The balance has been there. In every game, Notre Dame has broken the 100-yard rushing barrier and the 200-yard passing mark. Especially the last two contests, Darius Walker and the running game have been on point. The average yard of gain was 6.5 vs. Air Force and 6.3 against Army. The season mark is just 3.8 but the number is on the rise. USC is 13th nationally against the run, giving up 92 yards a game. Will Walker and the Irish be able to assert themselves on the ground out in Los Angeles and keep the ball away from the Trojans offense?

Quinn has been just as lethal. In the four game run, he has thrown 14 touchdowns to one interception. In the first three contests, the lowest average yards per completion was 14.8. Army took away the deep threat and made Notre Dame grind it out patiently. The benefit of having a senior quarterback is the experience factor. Quinn took what was there and completed 22-of-30 for 218 yards and three touchdowns with an interception. The average yards per completion was 9.9 but the signal caller didn't force the issue.

What do all these impressive numbers mean? Notre Dame has been getting it done on the offensive side of the ball. The consistency has been there. It gives the group confidence heading into the biggest contest of the year at USC. But make no mistake: the Trojans, by far, will be a stiffer challenger than the three service academies and North Carolina. Can the Irish offense carry the momentum to Saturday night? Notre Dame fans should have that answer in less than a week's time.

*Derek Landri overtook Victor Abiamiri for the team lead in tackles for loss.
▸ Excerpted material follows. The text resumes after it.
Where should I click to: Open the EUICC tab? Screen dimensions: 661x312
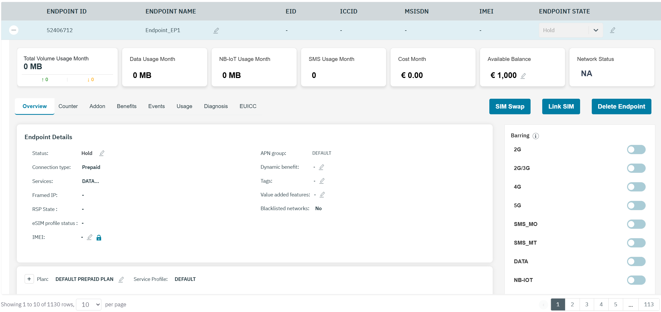[x=248, y=106]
Landri registered 4.5 in the win over Army to give him 15 for the season. Abiamiri has 14.5 on the year. Landri is also fourth on the team in tackles and second in sacks. How impressive are the 15 TFL's? With the exception of 1998 (for which I couldn't find any stats on), it's already tied for the third highest total for a Notre Dame defensive lineman in the past 10 seasons with two games remaining. Abiamiri had 15 last season, Justin Tuck registered 19 in 2003 and Anthony Weaver racked up 21 in 2001. Note that these three were all defensive ends. Landri is a defensive tackle.